Попечители, скривился я. Да только, в отличие от вас, я со своими связаться не успел. Меня как настоящего преступника брали, со стрельбой и транквилизаторами. Очухался уже в этой камере и, естественно, без зеркома. А просьбу предоставить возможность переговорить с попечителями допрашивавший меня офицер просто пропустил мимо ушей.
Черт знает что, хмуро произнес Барн и, чуть подумав, резко кивнул. Вот что. Не знаю, как оно дальше сложится, но если меня выпустят первым, я постараюсь переговорить с твоими как их?
Бийские.
Вот. С Бийскими этими самыми. Так что диктуй номер, снова кивнул сосед. А если они тебя не вытащат, то постараюсь помочь сам. Я, конечно, не фамильный, но кое-какой вес имею и хороших знакомых у меня много.
Спасибо, Ольгерд Свенельдич, искренне поблагодарил я Барна.
Да ну брось. У здешних «особняков» явно крыша поехала. Удумали тоже, детей в камеры бросать, совсем со своими заговорами да диверсантами ополоумели! закипятился мой собеседник, но продолжить тираду ему не дал грохот откинувшейся заслонки в окошке двери.
Завтрак. Подходи по одному, рявкнул в коридоре грубый голос.
Барн оказался прав. Мы едва успели поесть, когда за ним пришли и я вновь оказался один в камере. Ради интереса осторожно проследил потоком внимания за шествующим по коридорам новым знакомцем, «посмотрел», как он здоровается с «освободившими» его людьми, и вернувшись сознанием обратно в камеру, бездумно уставился на противоположную стену.
Время тянулось каплей меда по стеклу, и от скуки спасала лишь медитация, из которой меня безжалостно выдернули перед самым обедом. От пощечины я успел уклониться, а вот от удара дубинкой по плечу не сумел.
Встать. Лицом к стене. Руки за спину. Отпрянувший от меня конвоир застыл у двери, настороженно следя за тем, как я поднимаюсь с пола. Щелкнули наручники, и меня вновь погнали уже знакомым маршрутом. Опять эта тягомотина?!
К моему удивлению, капитан-«дознаватель» не стал на этот раз подвешивать меня на карабине. Вместо этого он положил на стол свой зерком и, активировав прибор, пустил по громкой связи короткую запись.
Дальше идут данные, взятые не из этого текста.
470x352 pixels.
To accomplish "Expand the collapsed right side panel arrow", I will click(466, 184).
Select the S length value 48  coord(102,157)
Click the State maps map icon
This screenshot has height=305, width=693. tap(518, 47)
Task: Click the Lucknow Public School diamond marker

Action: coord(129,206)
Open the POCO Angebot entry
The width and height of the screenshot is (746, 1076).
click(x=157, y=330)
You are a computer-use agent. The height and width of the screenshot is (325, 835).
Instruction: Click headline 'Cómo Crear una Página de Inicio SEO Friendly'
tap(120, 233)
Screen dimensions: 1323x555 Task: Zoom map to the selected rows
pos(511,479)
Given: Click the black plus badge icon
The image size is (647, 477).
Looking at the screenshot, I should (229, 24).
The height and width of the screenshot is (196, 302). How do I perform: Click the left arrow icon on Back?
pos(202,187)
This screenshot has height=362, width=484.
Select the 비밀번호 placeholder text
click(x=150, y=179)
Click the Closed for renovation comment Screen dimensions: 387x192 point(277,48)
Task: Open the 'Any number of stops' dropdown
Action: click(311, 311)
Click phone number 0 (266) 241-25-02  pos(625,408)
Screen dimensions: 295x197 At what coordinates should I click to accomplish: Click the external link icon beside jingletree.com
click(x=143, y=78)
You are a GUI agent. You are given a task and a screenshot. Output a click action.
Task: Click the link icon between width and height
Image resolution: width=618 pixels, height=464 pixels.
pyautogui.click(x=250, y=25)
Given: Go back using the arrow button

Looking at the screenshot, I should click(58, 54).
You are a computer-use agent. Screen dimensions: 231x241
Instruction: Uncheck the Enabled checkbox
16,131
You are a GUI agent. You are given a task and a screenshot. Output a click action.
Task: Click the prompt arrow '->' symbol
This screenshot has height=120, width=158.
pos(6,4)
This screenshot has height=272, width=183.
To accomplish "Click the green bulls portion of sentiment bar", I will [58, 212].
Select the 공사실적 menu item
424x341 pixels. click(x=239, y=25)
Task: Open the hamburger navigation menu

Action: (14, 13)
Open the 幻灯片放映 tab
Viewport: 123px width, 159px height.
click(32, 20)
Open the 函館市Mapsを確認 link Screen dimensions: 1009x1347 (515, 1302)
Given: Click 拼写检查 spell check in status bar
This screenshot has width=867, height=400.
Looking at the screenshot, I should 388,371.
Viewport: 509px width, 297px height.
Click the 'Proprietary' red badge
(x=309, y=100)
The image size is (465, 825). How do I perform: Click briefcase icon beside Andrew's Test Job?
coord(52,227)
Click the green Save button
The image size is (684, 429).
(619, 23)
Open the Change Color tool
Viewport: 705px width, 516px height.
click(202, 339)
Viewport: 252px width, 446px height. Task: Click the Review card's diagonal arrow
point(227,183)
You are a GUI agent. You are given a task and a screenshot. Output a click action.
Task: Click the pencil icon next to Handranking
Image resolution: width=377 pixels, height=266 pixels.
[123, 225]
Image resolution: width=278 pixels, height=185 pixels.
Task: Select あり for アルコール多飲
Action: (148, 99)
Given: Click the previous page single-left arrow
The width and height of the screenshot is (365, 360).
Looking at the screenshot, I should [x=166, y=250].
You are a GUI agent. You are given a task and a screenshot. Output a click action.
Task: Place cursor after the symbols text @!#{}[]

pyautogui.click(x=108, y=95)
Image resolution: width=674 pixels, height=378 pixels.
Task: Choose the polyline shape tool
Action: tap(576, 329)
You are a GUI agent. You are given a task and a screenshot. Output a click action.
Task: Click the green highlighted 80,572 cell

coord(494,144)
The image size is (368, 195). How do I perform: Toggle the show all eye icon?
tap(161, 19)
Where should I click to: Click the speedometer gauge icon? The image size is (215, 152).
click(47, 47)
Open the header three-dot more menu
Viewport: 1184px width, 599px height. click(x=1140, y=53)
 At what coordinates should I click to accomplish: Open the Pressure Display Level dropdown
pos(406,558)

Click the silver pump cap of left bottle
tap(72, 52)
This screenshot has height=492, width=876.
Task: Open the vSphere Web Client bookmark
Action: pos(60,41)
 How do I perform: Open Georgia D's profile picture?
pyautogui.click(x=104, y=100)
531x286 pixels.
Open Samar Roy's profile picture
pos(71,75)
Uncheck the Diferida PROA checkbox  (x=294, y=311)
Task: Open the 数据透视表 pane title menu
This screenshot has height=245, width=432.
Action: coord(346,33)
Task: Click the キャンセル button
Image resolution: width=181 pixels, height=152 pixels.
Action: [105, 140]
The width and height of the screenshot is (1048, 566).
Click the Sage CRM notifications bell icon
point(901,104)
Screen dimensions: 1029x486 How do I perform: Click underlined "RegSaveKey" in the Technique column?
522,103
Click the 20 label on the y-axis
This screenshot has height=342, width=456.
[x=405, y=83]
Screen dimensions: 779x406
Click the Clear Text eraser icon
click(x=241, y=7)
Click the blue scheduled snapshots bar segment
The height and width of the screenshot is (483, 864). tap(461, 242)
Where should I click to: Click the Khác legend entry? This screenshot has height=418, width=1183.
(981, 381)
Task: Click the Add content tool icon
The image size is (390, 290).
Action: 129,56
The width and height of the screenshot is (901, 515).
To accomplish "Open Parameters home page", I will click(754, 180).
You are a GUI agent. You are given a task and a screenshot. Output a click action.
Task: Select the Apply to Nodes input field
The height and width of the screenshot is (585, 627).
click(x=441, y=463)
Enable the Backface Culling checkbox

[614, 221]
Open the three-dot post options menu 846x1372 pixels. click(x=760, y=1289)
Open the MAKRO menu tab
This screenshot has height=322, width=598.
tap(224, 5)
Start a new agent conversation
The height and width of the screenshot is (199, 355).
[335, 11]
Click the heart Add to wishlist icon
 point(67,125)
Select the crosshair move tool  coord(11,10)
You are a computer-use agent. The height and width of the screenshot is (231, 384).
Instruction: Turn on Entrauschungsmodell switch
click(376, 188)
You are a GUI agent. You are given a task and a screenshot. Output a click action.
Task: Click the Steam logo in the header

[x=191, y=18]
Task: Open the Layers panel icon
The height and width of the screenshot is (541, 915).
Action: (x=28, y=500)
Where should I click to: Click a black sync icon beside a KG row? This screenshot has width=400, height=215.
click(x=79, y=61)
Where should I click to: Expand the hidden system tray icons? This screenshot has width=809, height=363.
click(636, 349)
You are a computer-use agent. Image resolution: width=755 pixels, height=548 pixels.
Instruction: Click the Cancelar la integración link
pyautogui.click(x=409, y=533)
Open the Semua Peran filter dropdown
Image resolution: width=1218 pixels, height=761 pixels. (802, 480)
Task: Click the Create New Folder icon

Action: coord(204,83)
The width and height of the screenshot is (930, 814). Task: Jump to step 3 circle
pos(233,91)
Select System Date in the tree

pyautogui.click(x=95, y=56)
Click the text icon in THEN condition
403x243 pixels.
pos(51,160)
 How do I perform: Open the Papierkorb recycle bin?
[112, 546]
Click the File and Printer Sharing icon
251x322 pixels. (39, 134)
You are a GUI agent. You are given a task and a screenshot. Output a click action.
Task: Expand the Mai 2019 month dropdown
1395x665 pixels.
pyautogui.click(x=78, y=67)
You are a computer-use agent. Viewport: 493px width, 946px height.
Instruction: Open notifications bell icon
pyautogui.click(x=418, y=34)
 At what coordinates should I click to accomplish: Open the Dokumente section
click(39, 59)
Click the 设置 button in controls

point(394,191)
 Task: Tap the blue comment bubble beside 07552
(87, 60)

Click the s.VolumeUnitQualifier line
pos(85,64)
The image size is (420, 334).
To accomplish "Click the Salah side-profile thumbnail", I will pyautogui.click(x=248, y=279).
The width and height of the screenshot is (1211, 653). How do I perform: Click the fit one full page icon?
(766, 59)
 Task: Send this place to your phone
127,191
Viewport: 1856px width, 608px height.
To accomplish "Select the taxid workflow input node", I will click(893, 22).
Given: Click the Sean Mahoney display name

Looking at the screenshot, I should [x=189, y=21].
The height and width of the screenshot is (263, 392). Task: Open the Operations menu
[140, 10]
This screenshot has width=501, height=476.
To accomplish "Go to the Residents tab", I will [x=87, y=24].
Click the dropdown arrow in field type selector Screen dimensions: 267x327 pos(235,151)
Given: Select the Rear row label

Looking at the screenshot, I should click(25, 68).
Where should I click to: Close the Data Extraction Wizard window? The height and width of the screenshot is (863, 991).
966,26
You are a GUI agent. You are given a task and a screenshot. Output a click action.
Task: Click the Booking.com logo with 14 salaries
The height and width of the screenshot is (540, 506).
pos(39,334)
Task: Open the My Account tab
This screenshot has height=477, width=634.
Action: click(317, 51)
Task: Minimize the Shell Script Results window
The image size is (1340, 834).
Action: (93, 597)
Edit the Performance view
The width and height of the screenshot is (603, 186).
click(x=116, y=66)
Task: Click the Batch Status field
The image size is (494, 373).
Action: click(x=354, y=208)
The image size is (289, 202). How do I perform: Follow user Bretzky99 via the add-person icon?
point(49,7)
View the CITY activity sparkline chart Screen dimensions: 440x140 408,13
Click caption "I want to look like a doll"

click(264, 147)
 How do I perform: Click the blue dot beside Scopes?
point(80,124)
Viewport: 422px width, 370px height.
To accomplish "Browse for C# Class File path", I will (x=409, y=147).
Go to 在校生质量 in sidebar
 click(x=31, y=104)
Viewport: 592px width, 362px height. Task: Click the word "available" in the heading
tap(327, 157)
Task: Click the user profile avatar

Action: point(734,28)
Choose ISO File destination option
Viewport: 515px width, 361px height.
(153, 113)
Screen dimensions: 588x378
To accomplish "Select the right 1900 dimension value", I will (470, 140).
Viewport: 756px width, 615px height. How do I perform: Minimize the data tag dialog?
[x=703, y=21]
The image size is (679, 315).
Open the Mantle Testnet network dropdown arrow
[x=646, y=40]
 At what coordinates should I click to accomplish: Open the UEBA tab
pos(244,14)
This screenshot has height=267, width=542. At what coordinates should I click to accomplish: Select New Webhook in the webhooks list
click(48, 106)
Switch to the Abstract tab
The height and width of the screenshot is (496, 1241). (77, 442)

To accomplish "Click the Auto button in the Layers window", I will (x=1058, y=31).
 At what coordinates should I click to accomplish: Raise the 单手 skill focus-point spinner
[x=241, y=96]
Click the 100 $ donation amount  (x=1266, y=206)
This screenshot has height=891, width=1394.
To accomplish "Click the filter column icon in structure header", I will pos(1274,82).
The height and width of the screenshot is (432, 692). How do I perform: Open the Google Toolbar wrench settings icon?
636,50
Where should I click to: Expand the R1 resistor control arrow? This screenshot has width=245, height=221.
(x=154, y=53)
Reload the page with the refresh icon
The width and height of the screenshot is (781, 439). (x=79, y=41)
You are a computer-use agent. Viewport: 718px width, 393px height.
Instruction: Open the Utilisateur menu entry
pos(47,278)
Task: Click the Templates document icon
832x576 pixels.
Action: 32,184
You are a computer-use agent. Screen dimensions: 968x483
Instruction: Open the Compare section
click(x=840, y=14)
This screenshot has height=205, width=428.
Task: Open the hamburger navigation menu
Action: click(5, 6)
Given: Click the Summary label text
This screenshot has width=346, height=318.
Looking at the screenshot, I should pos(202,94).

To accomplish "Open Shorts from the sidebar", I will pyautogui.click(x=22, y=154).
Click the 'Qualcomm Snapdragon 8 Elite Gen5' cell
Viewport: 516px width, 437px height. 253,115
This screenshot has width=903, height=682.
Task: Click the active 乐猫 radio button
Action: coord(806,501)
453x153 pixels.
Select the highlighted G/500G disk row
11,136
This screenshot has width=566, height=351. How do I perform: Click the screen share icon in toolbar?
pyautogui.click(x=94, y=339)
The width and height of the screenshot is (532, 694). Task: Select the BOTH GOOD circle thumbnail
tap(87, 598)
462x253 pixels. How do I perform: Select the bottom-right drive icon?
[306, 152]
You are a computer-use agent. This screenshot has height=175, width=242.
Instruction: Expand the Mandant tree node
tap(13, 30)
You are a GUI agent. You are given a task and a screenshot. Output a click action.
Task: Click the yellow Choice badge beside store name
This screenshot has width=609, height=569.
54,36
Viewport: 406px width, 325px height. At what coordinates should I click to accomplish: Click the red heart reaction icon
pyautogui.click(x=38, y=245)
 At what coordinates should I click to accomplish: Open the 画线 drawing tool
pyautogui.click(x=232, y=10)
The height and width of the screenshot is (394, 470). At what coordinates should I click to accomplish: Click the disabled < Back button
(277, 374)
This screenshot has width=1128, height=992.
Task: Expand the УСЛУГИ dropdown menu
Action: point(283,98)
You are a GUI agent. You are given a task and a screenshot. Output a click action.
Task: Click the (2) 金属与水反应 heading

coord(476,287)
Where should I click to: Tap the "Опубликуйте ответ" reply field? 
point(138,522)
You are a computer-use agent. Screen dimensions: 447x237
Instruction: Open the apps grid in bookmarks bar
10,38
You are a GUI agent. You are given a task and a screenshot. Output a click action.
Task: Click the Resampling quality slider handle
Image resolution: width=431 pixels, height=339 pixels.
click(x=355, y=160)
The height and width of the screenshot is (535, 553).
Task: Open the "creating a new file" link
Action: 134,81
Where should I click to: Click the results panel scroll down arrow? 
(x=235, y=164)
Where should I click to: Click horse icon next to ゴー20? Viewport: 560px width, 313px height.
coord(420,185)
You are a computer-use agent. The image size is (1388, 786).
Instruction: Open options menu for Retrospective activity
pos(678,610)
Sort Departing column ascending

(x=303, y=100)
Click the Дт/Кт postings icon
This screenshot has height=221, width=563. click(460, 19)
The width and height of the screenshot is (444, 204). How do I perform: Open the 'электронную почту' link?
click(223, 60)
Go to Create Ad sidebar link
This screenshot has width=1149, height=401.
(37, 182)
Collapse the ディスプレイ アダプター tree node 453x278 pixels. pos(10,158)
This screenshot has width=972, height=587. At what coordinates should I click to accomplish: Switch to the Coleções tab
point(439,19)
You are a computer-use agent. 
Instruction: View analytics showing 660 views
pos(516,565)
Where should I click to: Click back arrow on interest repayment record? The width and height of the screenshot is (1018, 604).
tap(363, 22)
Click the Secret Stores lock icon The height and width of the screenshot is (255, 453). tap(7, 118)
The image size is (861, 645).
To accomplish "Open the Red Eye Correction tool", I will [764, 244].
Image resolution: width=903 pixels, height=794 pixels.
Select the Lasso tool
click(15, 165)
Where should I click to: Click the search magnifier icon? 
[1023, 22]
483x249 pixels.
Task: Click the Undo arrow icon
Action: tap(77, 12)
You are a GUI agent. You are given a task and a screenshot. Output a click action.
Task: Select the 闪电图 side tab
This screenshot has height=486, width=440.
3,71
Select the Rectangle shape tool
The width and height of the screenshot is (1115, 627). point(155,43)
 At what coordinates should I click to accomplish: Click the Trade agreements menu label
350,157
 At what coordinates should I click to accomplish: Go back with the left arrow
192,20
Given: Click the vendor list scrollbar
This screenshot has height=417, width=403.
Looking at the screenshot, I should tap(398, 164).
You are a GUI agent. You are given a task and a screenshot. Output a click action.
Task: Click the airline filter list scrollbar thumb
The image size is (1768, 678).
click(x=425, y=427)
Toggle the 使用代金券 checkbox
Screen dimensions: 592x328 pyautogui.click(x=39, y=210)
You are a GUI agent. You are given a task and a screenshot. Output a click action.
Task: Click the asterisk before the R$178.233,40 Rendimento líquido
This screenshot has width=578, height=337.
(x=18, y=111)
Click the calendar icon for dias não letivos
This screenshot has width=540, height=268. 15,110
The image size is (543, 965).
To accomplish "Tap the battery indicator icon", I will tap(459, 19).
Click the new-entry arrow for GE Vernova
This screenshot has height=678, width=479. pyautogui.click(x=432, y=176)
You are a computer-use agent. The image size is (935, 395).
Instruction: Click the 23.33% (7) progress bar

Ерофей, это Барн, разнесся по комнате знакомый голос. Бийских я не нашел, их зеркомы не отвечают. Но ты не отчаивайся, Ярослав, узнав, с кем я сидел в одной камере, замолвил за тебя слово перед дядюшкой, да и я просил помочь. Вытащим тебя в скором времени.
Крышка зеркома хлопнула, и офицер уставился на меня.
На вашем месте, господин Хаба-аров мою фамилию капитан протянул, явно демонстрируя неверие, я бы не надеялся на обещание уважаемого Ольгерда Свенельдича. Слово Ростопчиных, конечно, значит немало, но даже они не всесильны. Уведите.
Последнее было адресовано не мне, а конвоирам. И те поспешили исполнить приказ начальства, так что уже через несколько минут я вновь был в «своей» камере.
До вечера меня не трогали, и все это время я посвятил «прогулкам» по зданию в виде потоков внимания. Но на этот раз я не стал разбрасываться силами и делал все по уму. Зато к вечеру я досконально знал расположение почти всех помещений и дислокацию личного состава в них. Системы наблюдения и контроля тоже не остались без моего внимания. В общем, к полуночи я был готов настолько, насколько это вообще возможно в моем положении.